Problem to work on:
Among the records that follow, count the lines with the string "list"; report only that count.

Dataset records:

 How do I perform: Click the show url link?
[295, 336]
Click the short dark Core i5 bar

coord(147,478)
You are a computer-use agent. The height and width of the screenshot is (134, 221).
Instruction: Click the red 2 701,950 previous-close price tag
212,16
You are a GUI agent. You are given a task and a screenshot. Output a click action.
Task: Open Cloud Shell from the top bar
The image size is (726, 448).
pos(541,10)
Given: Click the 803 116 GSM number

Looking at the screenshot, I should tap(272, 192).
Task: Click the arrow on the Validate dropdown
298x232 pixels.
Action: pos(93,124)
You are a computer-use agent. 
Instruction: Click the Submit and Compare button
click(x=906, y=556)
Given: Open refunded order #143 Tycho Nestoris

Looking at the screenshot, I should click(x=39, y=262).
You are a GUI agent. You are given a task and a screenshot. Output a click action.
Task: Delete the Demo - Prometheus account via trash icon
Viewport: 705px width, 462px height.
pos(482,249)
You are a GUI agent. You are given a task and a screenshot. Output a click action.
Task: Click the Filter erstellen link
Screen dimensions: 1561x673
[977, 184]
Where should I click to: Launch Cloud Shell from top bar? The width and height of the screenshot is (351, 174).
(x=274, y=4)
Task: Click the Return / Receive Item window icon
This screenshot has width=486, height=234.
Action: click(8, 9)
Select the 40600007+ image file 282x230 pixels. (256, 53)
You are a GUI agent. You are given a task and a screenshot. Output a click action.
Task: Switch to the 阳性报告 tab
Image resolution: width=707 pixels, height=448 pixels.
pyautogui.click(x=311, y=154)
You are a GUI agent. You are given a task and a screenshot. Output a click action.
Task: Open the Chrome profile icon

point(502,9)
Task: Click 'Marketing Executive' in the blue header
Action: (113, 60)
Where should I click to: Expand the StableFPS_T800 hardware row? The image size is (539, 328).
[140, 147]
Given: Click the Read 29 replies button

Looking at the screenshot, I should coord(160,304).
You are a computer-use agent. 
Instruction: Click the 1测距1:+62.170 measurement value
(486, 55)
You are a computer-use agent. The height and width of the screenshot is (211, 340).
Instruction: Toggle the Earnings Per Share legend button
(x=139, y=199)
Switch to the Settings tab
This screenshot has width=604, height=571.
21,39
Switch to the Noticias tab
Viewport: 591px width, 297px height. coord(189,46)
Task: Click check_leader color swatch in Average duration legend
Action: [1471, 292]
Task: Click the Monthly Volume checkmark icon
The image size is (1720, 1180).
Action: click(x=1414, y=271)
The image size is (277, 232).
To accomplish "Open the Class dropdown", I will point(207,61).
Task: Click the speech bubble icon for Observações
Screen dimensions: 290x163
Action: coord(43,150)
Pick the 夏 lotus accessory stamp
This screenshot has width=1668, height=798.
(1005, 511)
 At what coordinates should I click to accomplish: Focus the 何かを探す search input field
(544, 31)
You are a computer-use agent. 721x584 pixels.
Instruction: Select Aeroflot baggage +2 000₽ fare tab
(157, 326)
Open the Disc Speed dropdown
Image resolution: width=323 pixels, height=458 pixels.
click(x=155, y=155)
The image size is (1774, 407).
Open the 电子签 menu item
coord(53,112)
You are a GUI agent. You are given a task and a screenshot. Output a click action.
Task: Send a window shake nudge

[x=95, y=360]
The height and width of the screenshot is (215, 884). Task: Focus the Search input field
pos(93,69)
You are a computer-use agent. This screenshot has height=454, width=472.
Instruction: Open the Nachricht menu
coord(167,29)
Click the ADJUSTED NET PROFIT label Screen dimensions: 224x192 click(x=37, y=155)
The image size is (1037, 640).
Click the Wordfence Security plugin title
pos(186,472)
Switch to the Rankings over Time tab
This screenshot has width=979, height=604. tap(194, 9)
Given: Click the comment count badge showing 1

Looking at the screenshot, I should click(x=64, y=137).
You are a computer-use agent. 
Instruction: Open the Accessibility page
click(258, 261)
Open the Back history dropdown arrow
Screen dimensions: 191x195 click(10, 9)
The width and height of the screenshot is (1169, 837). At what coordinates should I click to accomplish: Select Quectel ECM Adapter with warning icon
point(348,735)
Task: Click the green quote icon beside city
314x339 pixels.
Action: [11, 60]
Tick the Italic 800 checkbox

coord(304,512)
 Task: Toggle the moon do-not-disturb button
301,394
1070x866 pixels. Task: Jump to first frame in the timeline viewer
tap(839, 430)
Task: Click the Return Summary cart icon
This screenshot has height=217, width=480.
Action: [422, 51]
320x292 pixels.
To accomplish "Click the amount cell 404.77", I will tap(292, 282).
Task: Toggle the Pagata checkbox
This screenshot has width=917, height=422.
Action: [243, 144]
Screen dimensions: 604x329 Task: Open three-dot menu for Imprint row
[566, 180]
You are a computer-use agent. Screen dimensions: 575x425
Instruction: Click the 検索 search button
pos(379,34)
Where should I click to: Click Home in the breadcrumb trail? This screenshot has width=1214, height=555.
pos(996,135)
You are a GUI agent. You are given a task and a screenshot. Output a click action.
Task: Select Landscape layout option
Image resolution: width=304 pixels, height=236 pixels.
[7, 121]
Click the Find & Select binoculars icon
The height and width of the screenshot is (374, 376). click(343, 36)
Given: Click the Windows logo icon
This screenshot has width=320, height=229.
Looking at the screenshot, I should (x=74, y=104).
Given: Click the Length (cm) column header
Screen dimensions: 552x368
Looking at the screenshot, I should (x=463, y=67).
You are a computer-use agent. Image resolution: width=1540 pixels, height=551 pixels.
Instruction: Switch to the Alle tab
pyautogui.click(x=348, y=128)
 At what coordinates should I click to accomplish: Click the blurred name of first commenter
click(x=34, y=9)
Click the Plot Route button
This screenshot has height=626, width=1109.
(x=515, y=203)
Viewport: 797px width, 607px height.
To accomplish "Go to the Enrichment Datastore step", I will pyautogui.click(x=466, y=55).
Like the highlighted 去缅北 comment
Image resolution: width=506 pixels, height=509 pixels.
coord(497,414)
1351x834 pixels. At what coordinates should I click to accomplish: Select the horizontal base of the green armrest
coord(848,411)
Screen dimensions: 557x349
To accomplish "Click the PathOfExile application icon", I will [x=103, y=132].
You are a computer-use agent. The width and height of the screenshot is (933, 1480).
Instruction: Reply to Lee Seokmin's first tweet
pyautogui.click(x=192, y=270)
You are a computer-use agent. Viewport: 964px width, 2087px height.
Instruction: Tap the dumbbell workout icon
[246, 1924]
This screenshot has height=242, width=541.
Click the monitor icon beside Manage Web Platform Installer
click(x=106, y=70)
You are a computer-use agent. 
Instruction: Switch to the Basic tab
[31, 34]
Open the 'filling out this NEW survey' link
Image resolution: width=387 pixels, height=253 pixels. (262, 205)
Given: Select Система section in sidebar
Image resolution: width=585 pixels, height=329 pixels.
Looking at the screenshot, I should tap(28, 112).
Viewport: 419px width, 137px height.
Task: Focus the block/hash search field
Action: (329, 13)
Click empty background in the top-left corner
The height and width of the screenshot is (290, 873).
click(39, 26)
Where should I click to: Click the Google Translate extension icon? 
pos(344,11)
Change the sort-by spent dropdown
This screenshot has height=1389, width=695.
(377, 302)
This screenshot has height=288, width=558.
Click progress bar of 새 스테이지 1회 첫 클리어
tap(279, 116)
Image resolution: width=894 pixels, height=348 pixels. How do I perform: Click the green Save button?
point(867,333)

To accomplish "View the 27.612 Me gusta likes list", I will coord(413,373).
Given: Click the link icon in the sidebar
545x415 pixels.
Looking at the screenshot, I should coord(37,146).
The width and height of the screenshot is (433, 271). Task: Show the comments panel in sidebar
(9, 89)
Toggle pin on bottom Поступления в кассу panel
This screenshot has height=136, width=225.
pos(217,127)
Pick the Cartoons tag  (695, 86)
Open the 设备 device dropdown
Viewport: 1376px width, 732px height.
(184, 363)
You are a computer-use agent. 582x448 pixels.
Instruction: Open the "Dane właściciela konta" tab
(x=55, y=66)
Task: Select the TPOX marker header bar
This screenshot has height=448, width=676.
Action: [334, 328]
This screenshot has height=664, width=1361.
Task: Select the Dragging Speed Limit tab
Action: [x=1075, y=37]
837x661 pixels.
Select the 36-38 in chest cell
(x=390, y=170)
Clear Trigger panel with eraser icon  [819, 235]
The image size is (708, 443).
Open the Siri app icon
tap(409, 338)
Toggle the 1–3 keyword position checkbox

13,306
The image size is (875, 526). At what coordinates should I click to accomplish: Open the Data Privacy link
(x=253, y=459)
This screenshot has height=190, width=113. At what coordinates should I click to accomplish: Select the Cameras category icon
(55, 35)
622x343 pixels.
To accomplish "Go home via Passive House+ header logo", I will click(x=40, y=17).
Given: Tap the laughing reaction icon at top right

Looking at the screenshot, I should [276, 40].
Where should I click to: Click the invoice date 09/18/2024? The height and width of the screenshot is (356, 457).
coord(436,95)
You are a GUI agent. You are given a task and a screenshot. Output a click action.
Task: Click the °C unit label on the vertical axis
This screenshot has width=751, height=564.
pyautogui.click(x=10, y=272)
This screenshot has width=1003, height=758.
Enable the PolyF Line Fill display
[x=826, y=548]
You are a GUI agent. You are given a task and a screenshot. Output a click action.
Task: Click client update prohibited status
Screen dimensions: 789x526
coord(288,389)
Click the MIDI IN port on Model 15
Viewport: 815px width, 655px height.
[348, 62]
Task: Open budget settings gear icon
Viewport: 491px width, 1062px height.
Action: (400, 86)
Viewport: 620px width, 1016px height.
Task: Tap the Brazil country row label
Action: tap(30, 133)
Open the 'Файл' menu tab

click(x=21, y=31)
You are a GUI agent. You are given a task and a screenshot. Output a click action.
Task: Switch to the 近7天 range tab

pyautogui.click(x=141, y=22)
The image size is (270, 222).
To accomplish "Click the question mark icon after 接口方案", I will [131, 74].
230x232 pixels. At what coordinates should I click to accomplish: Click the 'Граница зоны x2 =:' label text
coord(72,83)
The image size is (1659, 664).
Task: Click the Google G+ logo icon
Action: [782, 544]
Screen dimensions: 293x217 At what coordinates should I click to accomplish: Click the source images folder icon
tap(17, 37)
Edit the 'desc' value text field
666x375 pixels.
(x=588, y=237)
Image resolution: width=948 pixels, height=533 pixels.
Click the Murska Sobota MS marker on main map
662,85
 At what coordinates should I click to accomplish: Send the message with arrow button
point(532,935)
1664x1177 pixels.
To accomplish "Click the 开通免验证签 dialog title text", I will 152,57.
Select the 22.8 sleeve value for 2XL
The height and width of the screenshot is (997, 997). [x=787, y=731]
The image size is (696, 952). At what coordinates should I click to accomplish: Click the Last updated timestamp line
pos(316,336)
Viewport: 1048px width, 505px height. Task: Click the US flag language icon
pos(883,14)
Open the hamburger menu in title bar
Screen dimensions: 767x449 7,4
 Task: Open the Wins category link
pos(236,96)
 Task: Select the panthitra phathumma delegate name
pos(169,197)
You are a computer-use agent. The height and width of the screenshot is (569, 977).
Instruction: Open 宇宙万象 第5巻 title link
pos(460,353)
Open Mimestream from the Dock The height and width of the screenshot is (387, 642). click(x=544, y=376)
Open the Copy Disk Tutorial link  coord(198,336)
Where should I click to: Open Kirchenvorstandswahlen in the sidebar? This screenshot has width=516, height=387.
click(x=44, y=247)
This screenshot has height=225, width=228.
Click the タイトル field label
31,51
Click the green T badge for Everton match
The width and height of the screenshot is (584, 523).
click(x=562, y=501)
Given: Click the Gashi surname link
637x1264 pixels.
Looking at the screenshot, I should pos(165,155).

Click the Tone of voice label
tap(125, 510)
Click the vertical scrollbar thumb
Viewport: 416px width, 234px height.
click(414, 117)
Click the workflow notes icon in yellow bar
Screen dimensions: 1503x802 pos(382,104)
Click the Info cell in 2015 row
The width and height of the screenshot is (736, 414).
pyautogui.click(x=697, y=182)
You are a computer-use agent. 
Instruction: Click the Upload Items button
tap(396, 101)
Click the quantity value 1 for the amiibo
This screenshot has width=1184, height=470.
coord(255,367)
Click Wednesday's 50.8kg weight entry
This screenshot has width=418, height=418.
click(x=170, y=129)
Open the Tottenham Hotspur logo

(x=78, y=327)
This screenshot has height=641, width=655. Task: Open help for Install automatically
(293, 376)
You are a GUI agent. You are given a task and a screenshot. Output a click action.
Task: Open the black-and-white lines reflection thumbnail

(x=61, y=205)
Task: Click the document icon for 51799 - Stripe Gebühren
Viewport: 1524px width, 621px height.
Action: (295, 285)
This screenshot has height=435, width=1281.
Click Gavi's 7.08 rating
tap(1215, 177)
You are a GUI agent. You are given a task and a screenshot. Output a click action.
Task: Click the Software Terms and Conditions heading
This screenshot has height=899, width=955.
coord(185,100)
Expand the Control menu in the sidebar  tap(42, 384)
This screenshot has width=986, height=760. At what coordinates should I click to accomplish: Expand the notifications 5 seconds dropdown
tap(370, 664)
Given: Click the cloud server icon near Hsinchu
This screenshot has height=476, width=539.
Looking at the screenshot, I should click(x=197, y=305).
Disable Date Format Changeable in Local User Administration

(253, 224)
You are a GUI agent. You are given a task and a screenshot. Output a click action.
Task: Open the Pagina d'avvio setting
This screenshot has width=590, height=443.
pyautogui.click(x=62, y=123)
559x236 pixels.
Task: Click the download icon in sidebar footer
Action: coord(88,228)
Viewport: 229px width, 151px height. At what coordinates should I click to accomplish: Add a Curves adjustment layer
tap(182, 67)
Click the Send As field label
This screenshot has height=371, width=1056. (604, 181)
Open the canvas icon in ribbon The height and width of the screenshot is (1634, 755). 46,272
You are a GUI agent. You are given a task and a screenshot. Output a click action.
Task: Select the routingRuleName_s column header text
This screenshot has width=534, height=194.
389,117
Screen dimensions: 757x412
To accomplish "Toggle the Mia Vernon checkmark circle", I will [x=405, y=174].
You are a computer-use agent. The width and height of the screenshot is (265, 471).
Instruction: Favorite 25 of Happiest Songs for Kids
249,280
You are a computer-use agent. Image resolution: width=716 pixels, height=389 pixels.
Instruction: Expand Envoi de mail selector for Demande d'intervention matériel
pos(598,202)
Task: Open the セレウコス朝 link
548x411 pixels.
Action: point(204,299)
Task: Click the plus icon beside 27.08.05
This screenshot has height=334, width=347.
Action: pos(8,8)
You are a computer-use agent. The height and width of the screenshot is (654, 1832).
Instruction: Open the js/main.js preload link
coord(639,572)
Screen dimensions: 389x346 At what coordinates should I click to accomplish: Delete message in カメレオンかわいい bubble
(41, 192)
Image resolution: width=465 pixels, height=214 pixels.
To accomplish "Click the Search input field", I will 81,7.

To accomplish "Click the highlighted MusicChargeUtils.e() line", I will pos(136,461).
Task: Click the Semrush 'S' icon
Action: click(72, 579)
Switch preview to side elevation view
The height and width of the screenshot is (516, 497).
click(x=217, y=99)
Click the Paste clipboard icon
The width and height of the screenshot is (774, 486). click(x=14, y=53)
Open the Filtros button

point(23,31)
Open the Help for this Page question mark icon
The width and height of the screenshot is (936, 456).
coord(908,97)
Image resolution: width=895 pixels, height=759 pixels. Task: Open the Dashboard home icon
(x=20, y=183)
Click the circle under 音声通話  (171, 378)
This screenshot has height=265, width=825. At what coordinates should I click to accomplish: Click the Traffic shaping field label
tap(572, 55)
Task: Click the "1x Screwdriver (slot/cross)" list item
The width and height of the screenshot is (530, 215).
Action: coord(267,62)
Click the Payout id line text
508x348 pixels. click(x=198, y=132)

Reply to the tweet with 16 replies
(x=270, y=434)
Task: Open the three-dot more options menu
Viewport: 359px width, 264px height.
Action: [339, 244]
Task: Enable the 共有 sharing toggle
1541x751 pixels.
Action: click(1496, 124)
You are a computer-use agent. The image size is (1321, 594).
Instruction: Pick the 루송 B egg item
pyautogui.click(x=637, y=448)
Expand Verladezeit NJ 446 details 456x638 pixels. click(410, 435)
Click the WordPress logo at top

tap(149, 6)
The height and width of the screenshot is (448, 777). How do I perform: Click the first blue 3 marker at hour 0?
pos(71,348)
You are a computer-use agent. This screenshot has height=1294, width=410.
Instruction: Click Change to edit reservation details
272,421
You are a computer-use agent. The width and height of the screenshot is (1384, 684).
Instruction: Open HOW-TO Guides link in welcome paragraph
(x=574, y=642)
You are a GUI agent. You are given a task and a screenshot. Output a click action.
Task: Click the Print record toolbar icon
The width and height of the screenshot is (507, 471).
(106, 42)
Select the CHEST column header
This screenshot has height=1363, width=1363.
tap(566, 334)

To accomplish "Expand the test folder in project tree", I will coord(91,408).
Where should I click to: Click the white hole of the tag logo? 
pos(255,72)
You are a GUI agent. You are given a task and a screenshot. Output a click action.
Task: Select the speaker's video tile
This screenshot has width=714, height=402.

Answer section:
2